Russia, Ukraine and The United States—A Geopolitical Dance of Death

OXFORD, Miss.—The Beat poet Gregory Corso came from a generation that most viscerally understood how the atomic bomb the United States dropped on Hiroshima and Nagasaki, Japan, at the end of World War II changed the world. He wrote a poem about it in 1958 appropriately titled, “BOMB.” 

“I do not know just how horrible Bomb Death is. I can only imagine. 

Yet no other death I know has so laughable a preview…

Corpse the universe … O Bomb, O final Pied Piper 

 Know that the earth will madonna the Bomb 

that in the hearts of men to come more bombs will be born 

magisterial bombs wrapped in ermine all beautiful 

and they’ll sit plunk on earth’s grumpy empires 

fierce with mustaches of gold.” 

“Bomb” written and read by Gregory Corso. Courtesy YouTube

Don’t you love that line, “so laughable a preview”? Did it make you think of former comedian, now current Ukrainian President Volodymyr Zelenskyy’s recent visit to Washington, D.C., where President Biden, then-U.S. House Speaker Nancy Pelosi, and Senate Minority Leader Mitch McConnell toasted and lauded him with affection and admiration—the same leaders who called the U.S. proxy war in Ukraine against Russia the nation’s number one priority? 

Zelenskyy, looking buff in his green sweatshirt, even got a kiss from 82-year-old Pelosi, when what he really wanted was yet more billions of dollars and weapons to use against Russians.
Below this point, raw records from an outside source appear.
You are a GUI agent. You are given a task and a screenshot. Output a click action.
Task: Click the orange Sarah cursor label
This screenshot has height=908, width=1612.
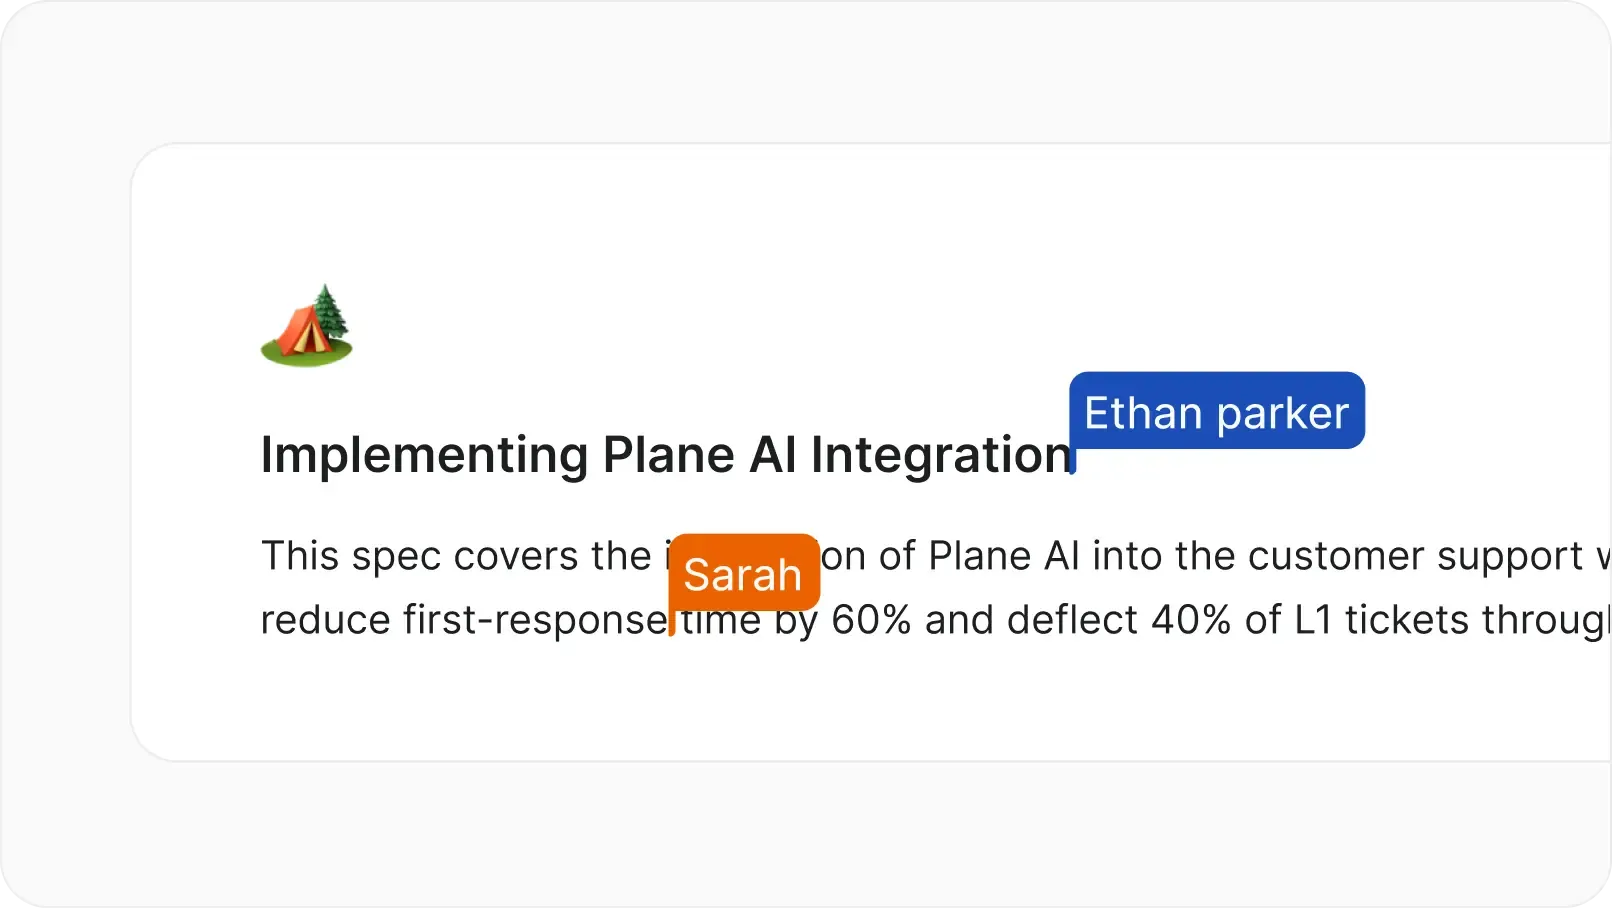click(743, 573)
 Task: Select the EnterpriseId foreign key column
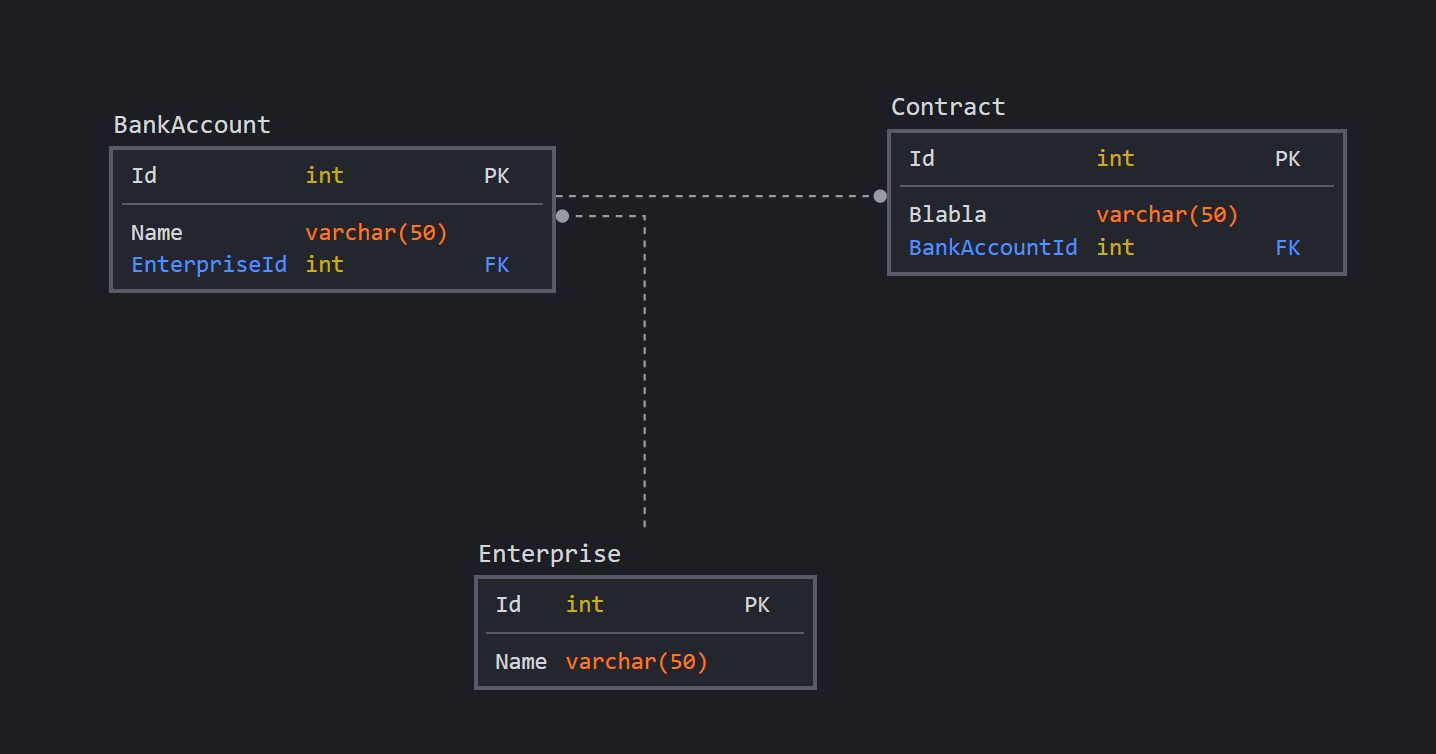pos(209,264)
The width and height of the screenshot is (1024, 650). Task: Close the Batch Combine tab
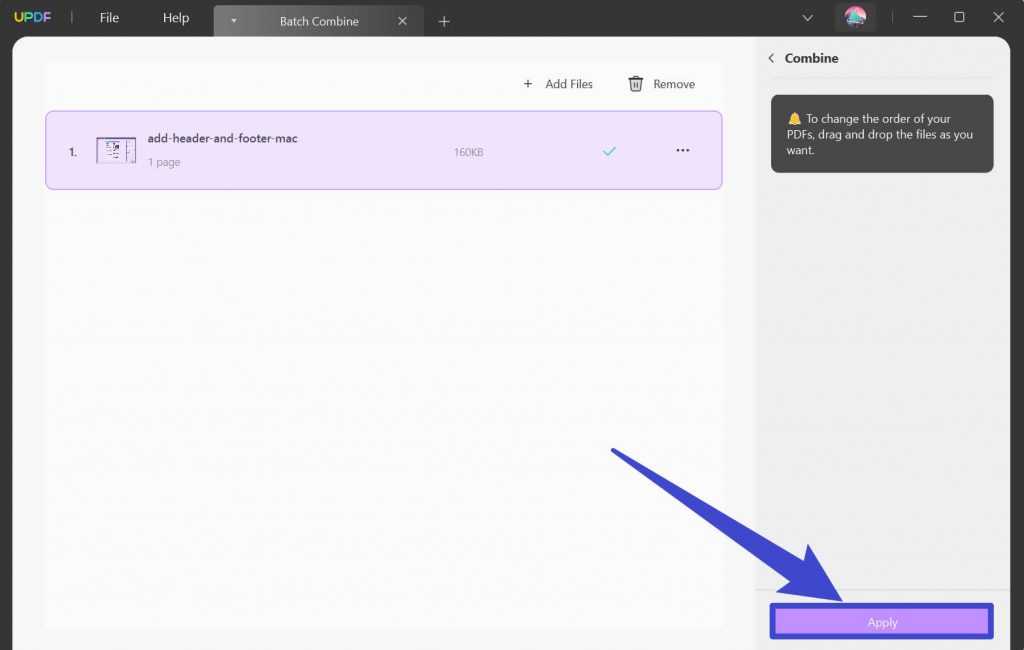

While Russia’s invasion of Ukraine is brutal, Russia doesn’t want a belligerent NATO member on their border, one that has already warred against the Russian-speaking population of eastern Ukraine for eight years.

Zelenskyy hardly thanked Congress for the billions he’s already received before he asked for more, assuring his fawning audience that it’s an investment, not a dubious handout to what has been designated as the most corrupt nation in Europe.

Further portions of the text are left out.